# Extracted text
****************************************

There are two strategies behind the creation of a global schema using the schema integration, which are “bottom-up” [14] and “top- down” [15]. In order to merge the schema, we opt for the bottom-up and more precisely the binary ladder strategy [16]. It is about merging two schemas each time until having one single schema at the end.

5.1 Schema Matching

The schema matching is used to find semantic correspondence between the elements of the two schemas and presents them as mapping rules. The latter will be used to facilitate the merging of schemas. This phase takes as input two or many schemas to get as output set of mapping rules facilitating the merge of the schemas.

The schema matching is composed by the following steps:

  • Categorization: It specifies the category of each element. This reduces the risk of error which provides a gain of time.

    • Schema 1 (Fig. 2):

      • Fact: {Trajectory}; FactKeys {HerdID (integer), PositionID (integer), MoveID (integer)}.

      • Measure: {MaxSpeed (real), MinSpeed (real)}.

      • Dimension, DimensionKey and Attribute: {Move {MoveID (integer), Speed (real)}, Position{PositionID (integer), PX (real), PY (real), PT (real)}, Herd {HerdID (integer), AnimalType (long varchar)}}.

    • Schema 2 (Fig. 3):

      • Fact: {Trajectory}; FactKeys {HerdID (integer), PositionID (integer), PathID (integer)}.

      • Measure: {Duration (real), LengthTrajectory (real)}.

      • Dimension, DimensionKey and Attribute: {Path {PathID (integer), LengthPath (real)}, Position{PositionID (integer), PX (real), PY (real), PT (real)}, Herd {HerdID (integer), AnimalType (long varchar)}}.

  • Comparison and construction of the matrix of similarity: It is to assign a coefficient to the elements belonging to the same category. To compare the names of schemas elements, we should take into consideration their linguistic matching. For this reason, we suggest the following formula (1) that calculates the degree of similarity of two elements belonging to the same category. It returns “1” if the two elements are similar, and “0” if they are not.

    $$\begin{aligned} \begin{array}{ll} &{} \mathrm{{DeSim}} \mathrm{{(e1, e2)}} = \mathrm{{DeId(e1, e2)}} \,+ \mathrm{{DeSy(e1, e2)}} + \mathrm{{SeTy(e1, e2)}} \,+ \\ &{} \,\, \mathrm{{DePost(e1, e2)}} + \mathrm{{DePre(e1, e2)}} + \mathrm{{DeAbb \, (e1, e2)}} \end{array} \end{aligned}$$
    (1)

    With:

    • DeId (e1, e2) = 1 if e1 and e2 are identical and 0 else.

    • DeSy (e1, e2) = 1 if e1 and e2 are synonymous, and 0 else.

    • DeTy (e1, e2) = 1 if e1 and e2 are the same with the existence of typing error, and 0 else.

    • DePost (e1, e2) = 1 if one of the two elements is the postfix of the other, and 0 else.

    • DePre (e1, e2) = 1 if one of the elements is the prefix of the other, and 0 else.

    • DeAbb (e1, e2) = 1 if one of the elements is the abbreviation of the other, 0 else.

    Table 1 Measure comparison

    At this level, we take, also, into consideration the comparison of the types of the elements. If they are different we need human intervention to specify what should be kept.

****************************************

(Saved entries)

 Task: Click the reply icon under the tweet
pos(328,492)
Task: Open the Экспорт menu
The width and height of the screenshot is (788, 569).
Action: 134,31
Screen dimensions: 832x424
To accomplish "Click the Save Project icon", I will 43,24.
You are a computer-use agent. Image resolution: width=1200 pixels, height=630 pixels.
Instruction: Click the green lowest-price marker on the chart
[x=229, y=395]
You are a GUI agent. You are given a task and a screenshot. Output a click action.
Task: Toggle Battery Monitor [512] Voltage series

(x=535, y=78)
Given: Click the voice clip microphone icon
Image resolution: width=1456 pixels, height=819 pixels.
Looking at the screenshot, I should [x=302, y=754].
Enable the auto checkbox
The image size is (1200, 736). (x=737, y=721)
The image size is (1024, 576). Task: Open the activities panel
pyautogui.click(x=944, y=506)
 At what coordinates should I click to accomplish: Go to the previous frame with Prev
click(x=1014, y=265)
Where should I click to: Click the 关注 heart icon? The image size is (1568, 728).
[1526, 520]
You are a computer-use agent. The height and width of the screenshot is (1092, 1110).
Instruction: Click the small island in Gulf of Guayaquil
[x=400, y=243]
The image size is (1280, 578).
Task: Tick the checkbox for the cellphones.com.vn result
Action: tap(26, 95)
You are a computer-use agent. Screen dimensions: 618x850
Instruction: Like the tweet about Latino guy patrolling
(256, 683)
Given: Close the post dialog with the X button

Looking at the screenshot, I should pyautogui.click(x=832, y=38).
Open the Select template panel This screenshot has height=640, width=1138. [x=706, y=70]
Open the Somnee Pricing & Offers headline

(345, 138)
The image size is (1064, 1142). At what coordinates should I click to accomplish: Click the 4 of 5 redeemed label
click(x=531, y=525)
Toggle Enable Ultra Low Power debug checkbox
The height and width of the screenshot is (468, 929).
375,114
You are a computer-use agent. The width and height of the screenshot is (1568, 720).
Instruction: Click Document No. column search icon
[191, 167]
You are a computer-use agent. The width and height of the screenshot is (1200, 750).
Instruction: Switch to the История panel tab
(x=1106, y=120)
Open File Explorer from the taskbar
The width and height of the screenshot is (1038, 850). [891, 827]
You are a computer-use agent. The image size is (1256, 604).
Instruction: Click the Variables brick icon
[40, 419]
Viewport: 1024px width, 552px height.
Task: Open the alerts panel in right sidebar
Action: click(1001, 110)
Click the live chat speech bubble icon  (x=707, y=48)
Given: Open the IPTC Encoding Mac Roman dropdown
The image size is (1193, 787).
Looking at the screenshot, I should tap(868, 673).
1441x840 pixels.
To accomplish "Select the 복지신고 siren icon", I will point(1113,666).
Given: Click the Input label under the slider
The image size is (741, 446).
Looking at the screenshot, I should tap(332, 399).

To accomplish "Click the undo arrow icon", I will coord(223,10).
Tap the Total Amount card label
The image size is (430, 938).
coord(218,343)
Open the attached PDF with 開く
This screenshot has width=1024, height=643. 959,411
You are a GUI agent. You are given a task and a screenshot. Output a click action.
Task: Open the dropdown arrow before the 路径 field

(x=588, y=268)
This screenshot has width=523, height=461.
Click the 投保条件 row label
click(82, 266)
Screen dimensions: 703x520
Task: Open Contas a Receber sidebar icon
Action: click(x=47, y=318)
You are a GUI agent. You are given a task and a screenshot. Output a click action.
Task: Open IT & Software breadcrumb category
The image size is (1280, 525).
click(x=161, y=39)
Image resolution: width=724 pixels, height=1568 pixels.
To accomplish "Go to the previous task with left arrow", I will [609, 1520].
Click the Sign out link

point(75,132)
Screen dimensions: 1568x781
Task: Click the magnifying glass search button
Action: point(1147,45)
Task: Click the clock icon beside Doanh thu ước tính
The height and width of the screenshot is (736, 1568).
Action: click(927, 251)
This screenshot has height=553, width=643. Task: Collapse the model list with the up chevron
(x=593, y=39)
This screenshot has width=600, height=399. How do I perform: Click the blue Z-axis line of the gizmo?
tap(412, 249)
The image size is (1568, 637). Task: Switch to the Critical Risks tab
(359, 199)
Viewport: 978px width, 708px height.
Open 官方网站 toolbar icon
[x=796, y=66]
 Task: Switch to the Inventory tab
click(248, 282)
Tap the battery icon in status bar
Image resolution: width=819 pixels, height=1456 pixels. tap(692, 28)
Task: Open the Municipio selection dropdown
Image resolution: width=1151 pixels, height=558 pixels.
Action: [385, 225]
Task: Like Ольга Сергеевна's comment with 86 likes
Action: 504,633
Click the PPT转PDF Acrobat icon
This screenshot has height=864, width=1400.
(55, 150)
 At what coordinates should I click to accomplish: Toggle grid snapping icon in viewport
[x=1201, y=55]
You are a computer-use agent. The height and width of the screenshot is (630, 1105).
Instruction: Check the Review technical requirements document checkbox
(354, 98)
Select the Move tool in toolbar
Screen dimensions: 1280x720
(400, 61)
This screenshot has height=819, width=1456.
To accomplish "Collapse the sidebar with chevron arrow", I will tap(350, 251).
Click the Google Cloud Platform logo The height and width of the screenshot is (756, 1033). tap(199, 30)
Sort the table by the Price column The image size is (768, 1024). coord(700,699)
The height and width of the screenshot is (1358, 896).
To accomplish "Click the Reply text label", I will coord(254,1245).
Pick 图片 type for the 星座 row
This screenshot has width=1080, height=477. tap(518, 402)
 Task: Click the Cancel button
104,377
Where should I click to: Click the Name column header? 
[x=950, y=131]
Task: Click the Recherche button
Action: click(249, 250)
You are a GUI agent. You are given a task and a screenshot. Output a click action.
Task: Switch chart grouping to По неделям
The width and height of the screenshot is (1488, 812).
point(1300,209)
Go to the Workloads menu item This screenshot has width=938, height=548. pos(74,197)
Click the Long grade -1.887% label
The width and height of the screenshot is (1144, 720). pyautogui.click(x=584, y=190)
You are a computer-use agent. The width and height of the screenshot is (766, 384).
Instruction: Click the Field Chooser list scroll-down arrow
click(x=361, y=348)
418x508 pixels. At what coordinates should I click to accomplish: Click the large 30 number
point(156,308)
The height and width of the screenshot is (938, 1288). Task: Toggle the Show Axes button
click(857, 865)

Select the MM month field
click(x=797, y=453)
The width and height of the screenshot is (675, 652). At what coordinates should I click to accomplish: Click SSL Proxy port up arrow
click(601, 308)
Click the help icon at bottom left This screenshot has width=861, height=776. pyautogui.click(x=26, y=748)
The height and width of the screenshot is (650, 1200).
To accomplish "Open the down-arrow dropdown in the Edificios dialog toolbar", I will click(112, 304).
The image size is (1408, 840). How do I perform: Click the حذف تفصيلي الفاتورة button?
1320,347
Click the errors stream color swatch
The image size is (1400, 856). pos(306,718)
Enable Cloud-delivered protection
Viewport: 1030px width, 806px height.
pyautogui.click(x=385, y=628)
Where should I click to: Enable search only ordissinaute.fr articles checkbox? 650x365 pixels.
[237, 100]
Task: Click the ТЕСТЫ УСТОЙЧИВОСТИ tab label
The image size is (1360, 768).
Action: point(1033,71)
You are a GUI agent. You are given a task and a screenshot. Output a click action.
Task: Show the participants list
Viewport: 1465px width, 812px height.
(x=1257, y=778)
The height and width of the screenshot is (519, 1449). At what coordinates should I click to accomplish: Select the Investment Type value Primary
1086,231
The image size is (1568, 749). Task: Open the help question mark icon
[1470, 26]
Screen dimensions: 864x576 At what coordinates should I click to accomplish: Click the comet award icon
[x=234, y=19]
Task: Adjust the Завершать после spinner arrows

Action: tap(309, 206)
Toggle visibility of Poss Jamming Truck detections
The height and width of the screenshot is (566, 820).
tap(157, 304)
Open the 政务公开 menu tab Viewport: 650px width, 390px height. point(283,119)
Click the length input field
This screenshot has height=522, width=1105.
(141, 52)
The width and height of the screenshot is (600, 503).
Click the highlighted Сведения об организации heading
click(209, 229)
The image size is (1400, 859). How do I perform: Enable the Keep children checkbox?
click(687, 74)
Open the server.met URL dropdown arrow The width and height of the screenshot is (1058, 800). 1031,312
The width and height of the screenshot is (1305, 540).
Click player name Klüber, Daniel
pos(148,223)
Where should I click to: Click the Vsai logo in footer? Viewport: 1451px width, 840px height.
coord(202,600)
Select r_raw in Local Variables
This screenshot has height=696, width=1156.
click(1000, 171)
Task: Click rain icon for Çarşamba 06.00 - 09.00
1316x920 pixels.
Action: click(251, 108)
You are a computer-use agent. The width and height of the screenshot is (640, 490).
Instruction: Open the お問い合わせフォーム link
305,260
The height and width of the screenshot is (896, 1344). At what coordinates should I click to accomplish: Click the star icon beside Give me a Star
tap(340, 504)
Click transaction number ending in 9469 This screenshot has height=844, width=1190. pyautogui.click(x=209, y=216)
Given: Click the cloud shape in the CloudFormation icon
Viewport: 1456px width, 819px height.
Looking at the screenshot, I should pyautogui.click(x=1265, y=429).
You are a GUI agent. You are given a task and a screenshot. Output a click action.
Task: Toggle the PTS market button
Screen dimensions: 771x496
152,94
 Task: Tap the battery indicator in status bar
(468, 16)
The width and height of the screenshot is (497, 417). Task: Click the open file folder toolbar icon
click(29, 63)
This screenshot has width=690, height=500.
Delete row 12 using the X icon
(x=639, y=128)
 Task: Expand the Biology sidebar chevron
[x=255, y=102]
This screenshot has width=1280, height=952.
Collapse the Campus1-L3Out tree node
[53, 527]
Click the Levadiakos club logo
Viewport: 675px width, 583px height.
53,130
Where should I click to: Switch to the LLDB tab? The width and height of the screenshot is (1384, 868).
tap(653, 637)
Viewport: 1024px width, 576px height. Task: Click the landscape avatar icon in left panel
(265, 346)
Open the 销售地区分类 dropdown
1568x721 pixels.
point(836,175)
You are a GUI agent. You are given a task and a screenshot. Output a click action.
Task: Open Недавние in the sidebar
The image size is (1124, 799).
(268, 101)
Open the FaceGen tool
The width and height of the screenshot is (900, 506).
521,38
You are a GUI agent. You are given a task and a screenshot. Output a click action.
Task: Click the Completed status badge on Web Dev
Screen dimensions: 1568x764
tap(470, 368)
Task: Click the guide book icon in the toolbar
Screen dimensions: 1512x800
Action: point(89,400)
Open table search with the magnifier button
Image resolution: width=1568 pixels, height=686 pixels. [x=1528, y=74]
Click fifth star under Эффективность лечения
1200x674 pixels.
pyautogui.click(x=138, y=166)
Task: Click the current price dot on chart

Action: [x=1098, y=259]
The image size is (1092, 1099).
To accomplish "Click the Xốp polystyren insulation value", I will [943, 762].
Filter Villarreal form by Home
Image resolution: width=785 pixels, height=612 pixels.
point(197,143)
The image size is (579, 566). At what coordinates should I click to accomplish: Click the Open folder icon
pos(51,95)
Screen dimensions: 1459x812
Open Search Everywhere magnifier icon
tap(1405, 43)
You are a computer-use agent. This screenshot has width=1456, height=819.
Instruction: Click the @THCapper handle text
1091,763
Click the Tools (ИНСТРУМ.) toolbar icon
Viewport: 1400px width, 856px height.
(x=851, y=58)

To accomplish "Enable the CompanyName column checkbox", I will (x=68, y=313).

****************************************

# The problem
Please revise the schema integration text, starting at the words "The schema matching is composed" and ending after "gain of time.", with "Categorization" changed to "Classification".

# Answer to this exercise
The schema matching is composed by the following steps:

  • Classification: It specifies the category of each element. This reduces the risk of error which provides a gain of time.